Reality. Real life. That constant current flowing through our days and nights. It’s always there whether you choose to see it or not.
I can say, as a human being, that reality isn’t something I ponder often. It’s just there, taken for granted. Like oxygen. Reality is that thing we fall back on when our dreams and hopes and wishes aren’t coming to fruition. Reality is the warm blanket that’s not pretty or special, it’s not fancy or exotic. It’s just there, waiting for us.
I’ve noticed that reality isn’t as bad as we can make it out to be.

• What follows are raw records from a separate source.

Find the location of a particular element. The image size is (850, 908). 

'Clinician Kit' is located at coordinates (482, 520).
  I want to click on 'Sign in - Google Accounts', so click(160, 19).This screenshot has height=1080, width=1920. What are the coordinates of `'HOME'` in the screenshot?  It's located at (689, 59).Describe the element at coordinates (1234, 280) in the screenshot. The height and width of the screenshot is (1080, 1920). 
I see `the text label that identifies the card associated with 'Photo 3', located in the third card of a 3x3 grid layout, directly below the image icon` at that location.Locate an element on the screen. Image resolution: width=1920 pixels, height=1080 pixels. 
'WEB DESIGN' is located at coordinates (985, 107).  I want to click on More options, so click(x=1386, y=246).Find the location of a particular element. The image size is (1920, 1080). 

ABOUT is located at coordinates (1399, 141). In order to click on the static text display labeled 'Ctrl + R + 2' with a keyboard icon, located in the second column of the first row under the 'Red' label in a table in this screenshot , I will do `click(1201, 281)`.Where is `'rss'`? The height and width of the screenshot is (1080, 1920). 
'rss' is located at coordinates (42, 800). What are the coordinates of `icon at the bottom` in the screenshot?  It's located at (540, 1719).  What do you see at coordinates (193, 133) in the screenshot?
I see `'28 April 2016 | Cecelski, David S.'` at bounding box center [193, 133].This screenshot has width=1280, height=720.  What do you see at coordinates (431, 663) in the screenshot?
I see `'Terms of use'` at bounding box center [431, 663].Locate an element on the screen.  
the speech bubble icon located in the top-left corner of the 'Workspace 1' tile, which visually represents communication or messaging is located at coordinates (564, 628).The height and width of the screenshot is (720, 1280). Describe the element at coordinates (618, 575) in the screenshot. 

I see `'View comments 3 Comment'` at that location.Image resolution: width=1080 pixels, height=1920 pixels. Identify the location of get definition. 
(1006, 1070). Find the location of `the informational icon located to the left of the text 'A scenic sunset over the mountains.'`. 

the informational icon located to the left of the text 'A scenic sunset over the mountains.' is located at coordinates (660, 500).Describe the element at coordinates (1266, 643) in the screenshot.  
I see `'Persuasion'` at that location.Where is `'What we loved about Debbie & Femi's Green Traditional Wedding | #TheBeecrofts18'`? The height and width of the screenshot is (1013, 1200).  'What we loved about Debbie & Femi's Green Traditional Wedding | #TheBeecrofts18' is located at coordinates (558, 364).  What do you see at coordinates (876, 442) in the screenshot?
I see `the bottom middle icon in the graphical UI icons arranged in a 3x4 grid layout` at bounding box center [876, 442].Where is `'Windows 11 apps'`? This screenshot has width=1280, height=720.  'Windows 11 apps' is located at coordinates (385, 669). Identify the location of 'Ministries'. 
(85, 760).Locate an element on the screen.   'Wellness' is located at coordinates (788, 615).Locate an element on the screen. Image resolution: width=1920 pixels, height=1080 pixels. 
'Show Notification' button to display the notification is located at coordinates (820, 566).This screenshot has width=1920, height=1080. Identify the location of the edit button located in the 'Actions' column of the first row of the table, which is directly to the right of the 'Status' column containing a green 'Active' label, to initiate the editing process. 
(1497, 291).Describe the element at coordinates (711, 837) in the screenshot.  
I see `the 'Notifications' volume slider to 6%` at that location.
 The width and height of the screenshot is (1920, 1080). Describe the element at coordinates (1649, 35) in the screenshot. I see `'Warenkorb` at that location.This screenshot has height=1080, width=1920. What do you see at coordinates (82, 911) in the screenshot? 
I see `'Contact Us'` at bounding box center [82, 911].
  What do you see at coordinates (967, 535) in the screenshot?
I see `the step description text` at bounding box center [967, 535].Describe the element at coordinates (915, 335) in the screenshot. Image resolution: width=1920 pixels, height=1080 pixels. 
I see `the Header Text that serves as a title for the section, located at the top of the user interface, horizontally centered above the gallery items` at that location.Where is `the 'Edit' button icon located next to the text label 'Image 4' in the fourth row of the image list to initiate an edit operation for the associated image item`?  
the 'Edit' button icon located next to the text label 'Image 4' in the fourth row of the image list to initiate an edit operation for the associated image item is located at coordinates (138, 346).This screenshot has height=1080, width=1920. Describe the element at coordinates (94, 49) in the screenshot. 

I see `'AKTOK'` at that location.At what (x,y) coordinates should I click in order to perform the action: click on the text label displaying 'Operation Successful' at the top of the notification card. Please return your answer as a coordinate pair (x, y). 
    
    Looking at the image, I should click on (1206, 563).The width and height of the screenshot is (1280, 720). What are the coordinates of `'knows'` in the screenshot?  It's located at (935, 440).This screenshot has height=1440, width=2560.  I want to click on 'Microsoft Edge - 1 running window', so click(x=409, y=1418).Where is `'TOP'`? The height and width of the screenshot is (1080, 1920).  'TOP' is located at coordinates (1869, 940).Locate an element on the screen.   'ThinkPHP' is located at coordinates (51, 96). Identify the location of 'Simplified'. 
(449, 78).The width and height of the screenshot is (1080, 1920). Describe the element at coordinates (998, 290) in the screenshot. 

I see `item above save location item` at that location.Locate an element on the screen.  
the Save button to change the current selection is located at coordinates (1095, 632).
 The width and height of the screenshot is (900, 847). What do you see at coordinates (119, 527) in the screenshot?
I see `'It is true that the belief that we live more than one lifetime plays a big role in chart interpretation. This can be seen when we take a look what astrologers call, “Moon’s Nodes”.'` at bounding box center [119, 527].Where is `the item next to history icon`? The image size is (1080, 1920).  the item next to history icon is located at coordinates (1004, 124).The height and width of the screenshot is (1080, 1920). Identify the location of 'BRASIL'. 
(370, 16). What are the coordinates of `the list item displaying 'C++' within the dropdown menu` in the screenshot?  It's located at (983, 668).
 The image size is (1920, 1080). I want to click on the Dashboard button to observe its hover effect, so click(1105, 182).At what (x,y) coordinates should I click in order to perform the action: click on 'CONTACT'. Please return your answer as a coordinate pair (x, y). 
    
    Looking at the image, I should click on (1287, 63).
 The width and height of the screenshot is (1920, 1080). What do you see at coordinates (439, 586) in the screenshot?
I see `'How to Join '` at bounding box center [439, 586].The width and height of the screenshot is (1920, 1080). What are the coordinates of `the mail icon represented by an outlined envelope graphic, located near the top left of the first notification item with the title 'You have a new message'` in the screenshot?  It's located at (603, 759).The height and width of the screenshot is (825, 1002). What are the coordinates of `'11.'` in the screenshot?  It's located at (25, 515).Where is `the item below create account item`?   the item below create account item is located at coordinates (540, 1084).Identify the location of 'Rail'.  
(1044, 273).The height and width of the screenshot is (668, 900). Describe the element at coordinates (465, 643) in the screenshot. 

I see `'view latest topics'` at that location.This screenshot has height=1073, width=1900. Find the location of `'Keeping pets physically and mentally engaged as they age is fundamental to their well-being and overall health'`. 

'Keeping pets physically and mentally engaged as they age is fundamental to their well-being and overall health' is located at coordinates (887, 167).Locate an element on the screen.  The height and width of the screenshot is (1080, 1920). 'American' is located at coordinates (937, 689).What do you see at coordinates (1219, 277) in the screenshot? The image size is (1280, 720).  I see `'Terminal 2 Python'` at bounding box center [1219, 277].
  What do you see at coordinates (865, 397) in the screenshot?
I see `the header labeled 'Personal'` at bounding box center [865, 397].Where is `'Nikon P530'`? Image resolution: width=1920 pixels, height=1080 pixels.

Yes, our dreams are brighter and our future hopes glimmer oh so enticingly but reality, the solid consistent mass that sits in the back ground patiently, isn’t as dark as it seems. It’s nothing more than a basic thread in our lives, weaving the background together while we frolic and dance about hoping for more.
We’ve been married for 5 months. In those five months we’ve planned big, taken huge leaps, and we’ve loved passionately in that blinding newly wedded bliss that happens to everyone. But that isn’t reality. That is the post-wedding/honeymoon glow.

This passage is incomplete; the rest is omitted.